Zadie Smith’s Fail Better

March 1, 2011

After obsessing for days about what makes a reader curious, I came across this 2007 essay by Zadie Smith, “Fail Better.”

It is the perfect counterpoint to the crafty tool-orientated way I’ve been thinking (how to cultivate uncertainty, which information to withhold so that you will want to keep reading my novel) because it is about style, in the largest, deepest sense. Style, in this case, as opposed to craft.

Smith has big opinions. It’s part of her style. She writes, in explaining why craft can only get a writer so far,  “A skilled cabinet-maker will make good cabinets, and a skilled cobbler will mend your shoes, but skilled writers very rarely write good books and almost never write great ones.” There is much to argue with in this statement, if taken literally, but I agree, to some large extent, with the truth behind the comparisons–that writers cannot craft their way to brilliance. The rest of the essay is a kind of unpacking of what, if not craft, accounts for a writer’s style.

Smith begins by explaining on a descriptive level what she means.

“A writer’s personality is his manner of being in the world: his writing style is the unavoidable trace of that manner.”

“Personality is much more than autobiographical detail, it’s our way of processing the world, our way of being, and it cannot be artificially removed from our activities; it is our way of being active…”

A writer’s work is “inflected” with the writer’s character.

Peter Carey, in his Paris Review interview, makes a similar point. When asked whether there is something that ties all his novels together, Carey says, “There was a stage where I might have said, ‘the invention of my country,’ but I think that as time goes on it’s a much looser bundle. Those things are for other people to see, not for me. It’s a little bit like being asked, Why do you walk the way you do? How do you walk? You don’t really know.”

Carey’s notion of gait, how it is particular to each person and unknowable by the person, is, I think, very close in its descriptive meaning to Smith’s use of personality or character. However, Smith’s notion of character takes on an active, choice-focused component, at least that is what it sounds like in her hands. In the last quarter of her essay, Smith introduces the idea of a writer’s duty, and this is where, for me, it really gets interesting, and hard.

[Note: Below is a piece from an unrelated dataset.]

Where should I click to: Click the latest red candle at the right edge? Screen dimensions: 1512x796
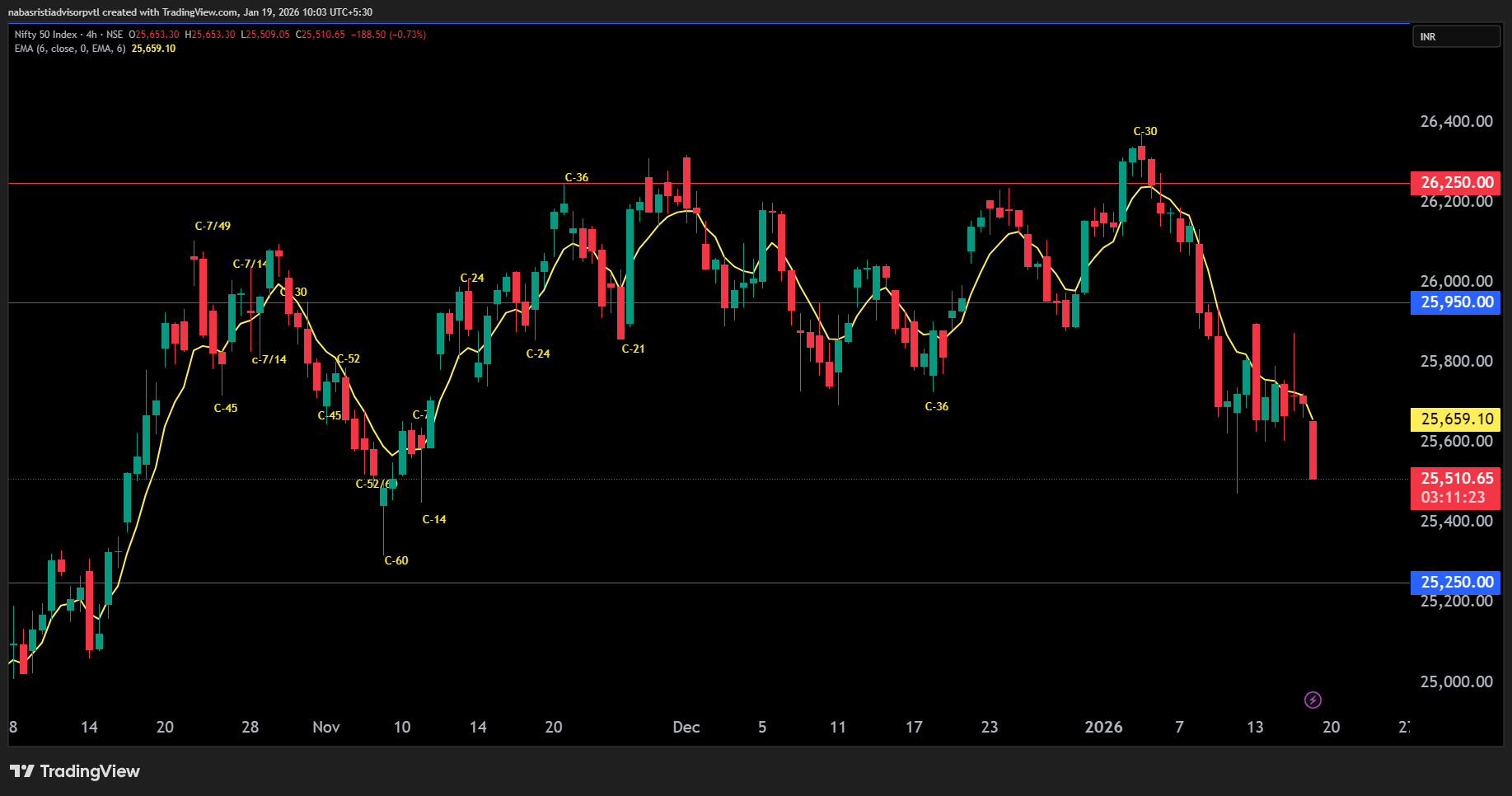click(1313, 450)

Smith posits that “writers fail us when [the writing] is tailored to our needs, when it panders to the generalities of its day, when it offers us a world it knows we will accept having already seen it on television. Bad writing does nothing, changes nothing, educates no emotions, rewires no inner circuitry…” Focusing more narrowly on language, she writes, “with a cliché you have pandered to a shared understanding, you have taken a short-cut, you have re-presented what was pleasing and familiar rather than risked what was true and strange. It is an aesthetic and ethical failure: to put it very simply, you have not told the truth.”

Followed to its logical extreme, Smith would be advocating that all writers be poets all the time because only in a poem can each word, each phrase, be interrogated to the extent that her statement implies. Again, however, if we take the essence of what she’s saying, it’s hard not to respect and want to embrace it. Every word I put on the page should be the word I have chosen. Every story I tell should be the most meaningful. Smith, in fact, goes on to say that “the very reason [she] write[s] is so that [she] might not sleepwalk through [her] entire life.” She moves with agility from the big picture, to the miniature, and back to the big, with its question of purpose.

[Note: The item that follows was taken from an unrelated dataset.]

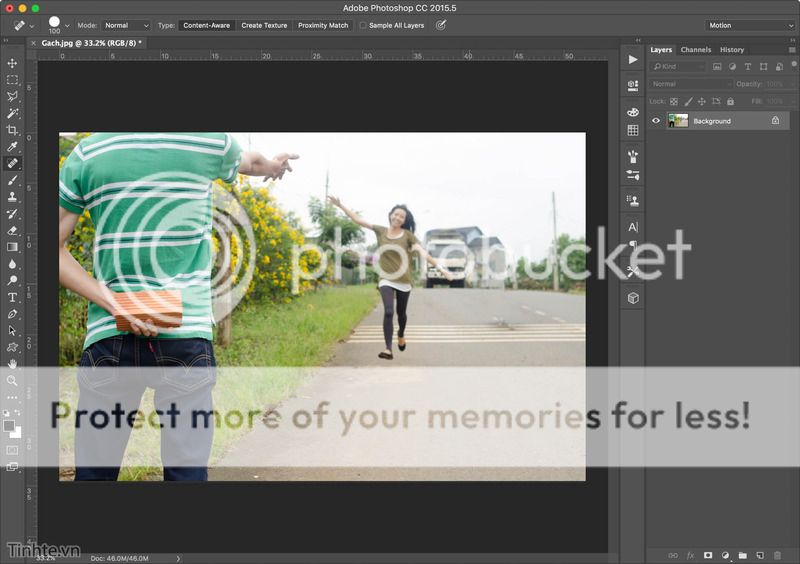
Task: Switch to the Channels tab
Action: [695, 49]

What Smith advocates, instead of sleep-walking, is that each writer accurately and rigorously convey her particular world view. That the language a writer chooses “is the revelation of a consciousness,” and because each consciousness is different, all writing is different. Smith finds reason to celebrate the fact that every writer is (or should be) different from every other, every voice, every personality leaving its mark on a unique page.

At the same time, Smith acknowledges that for every writer, this truth is unknowable and therefore impossible. “Fact is, to tell the truth of your own conception–given the nature of our mediated world, given the shared and ambivalent nature of language, given the elusive, deceitful, deluded nature of the self–truly takes genius, truly demands of its creator a breed of aesthetic and ethical integrity that makes one’s eyes water just thinking about it.” Thus her title, “Fail Better.” All we can do, writes Smith, is fail better.

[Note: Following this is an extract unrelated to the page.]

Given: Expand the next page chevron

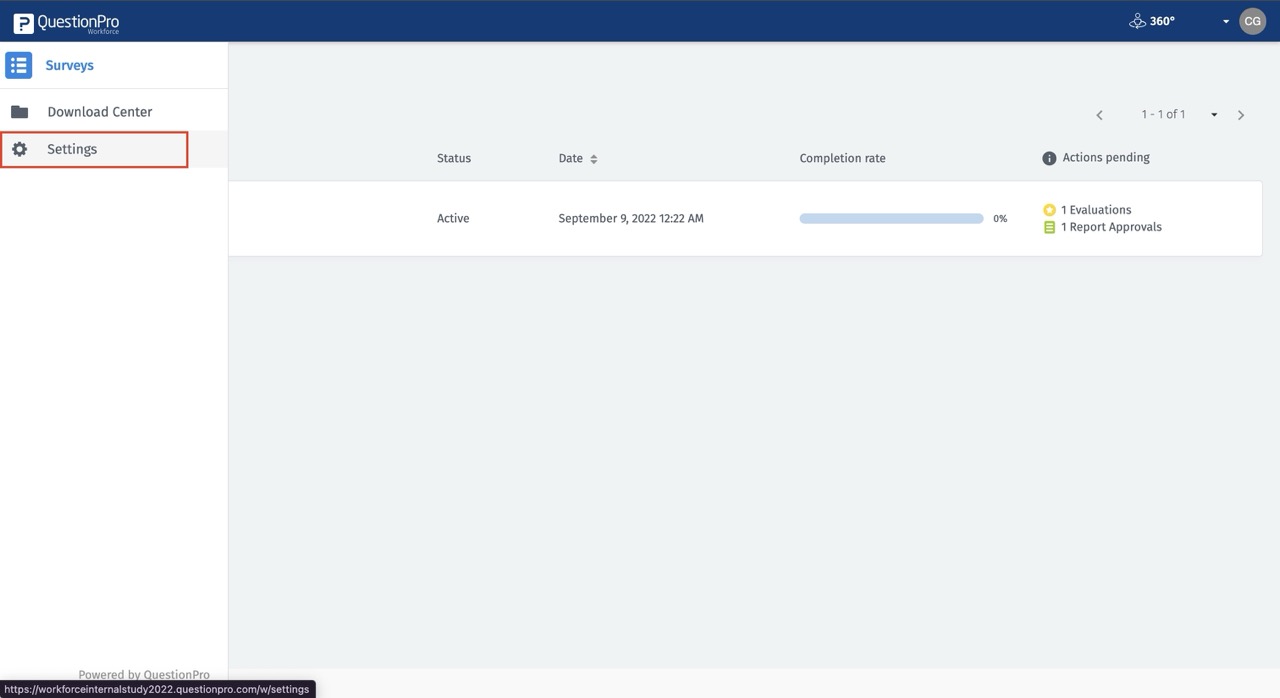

Barry Lopez, in his lecture at the recent winter residency at Vermont College of Fine Arts, exhorted his audience to always have ethical relationships–with  themselves, with the reader, and with language.  He went at it a bit more prescriptively, enumerating what a writer needs to do to maintain these ethical relationships (“a bow of respect for the material,” “a beautiful structure”) but I doubt Smith would have disagreed with much, if anything, that Lopez suggested.

These perspectives are so exciting. I feel as though I’ve found a beautiful new sweater; I’ve tried it on and paid for it and rushed home to pull off the tags and put it on. Feeling attractive and excited, I wear it out, but gradually, over the course of the day, I become uncomfortable, something, something about the sweater, isn’t right. It’s subtle. But it’s there. Then I realize: what I thought in the store to be super soft wool has just the tiniest scratch to it. My skin is irritated, in a mild but all-over way. And it makes me feel cranky, not beautiful. There is something in what Smith and Lopez are saying that makes me cranky.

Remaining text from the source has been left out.